オンラインサロンで、お金を得るために働いていない。「楽しい」とか「面白い」とかいうやりがいのために動いている。お金や物質を得る事よりも、高次な欲望を満たす為に働いている。がむしゃらに猛烈に夢中になって初めて触れられる世界の真実がある。

失敗やトラブルに前のめりで突っ込みたい。冷や汗と摩擦、恐怖や絶望をエンタメに昇華したい。脳内にアドレナリンが吹き出し、誰かに伝えたくてたまらない。

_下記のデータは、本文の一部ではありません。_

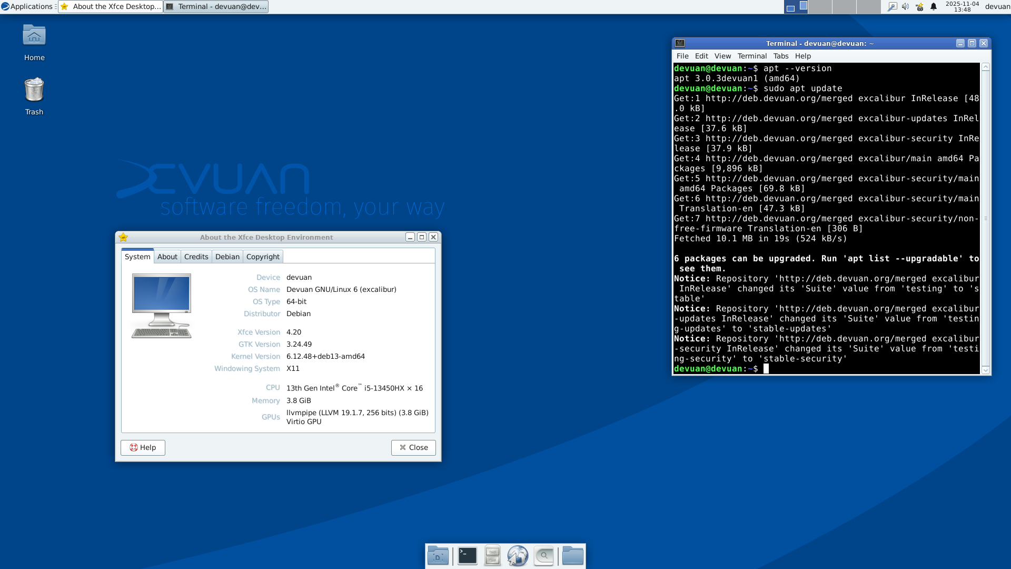Click the Help button in About Xfce dialog
Viewport: 1011px width, 569px height.
pyautogui.click(x=142, y=447)
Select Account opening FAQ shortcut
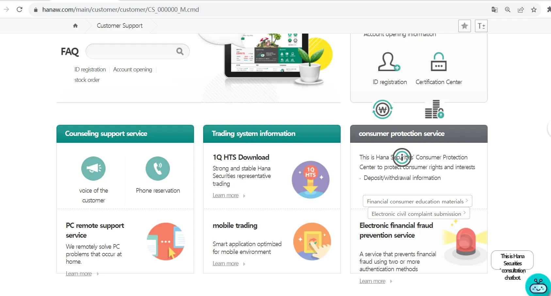Screen dimensions: 551x296 point(133,69)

20時間近くある取材テープを通勤時間など時間あればとにかく聞き込んだ。全ての発言を完璧に記憶して口を開けば見城徹のことばかり、。ライターには気が狂っていると言われ、妻には見城さんと結婚しろと言われ、まだ喋り出したばかりの子どもは強面の男がテレビに出ると「ケンジョーさん」と言うようになった。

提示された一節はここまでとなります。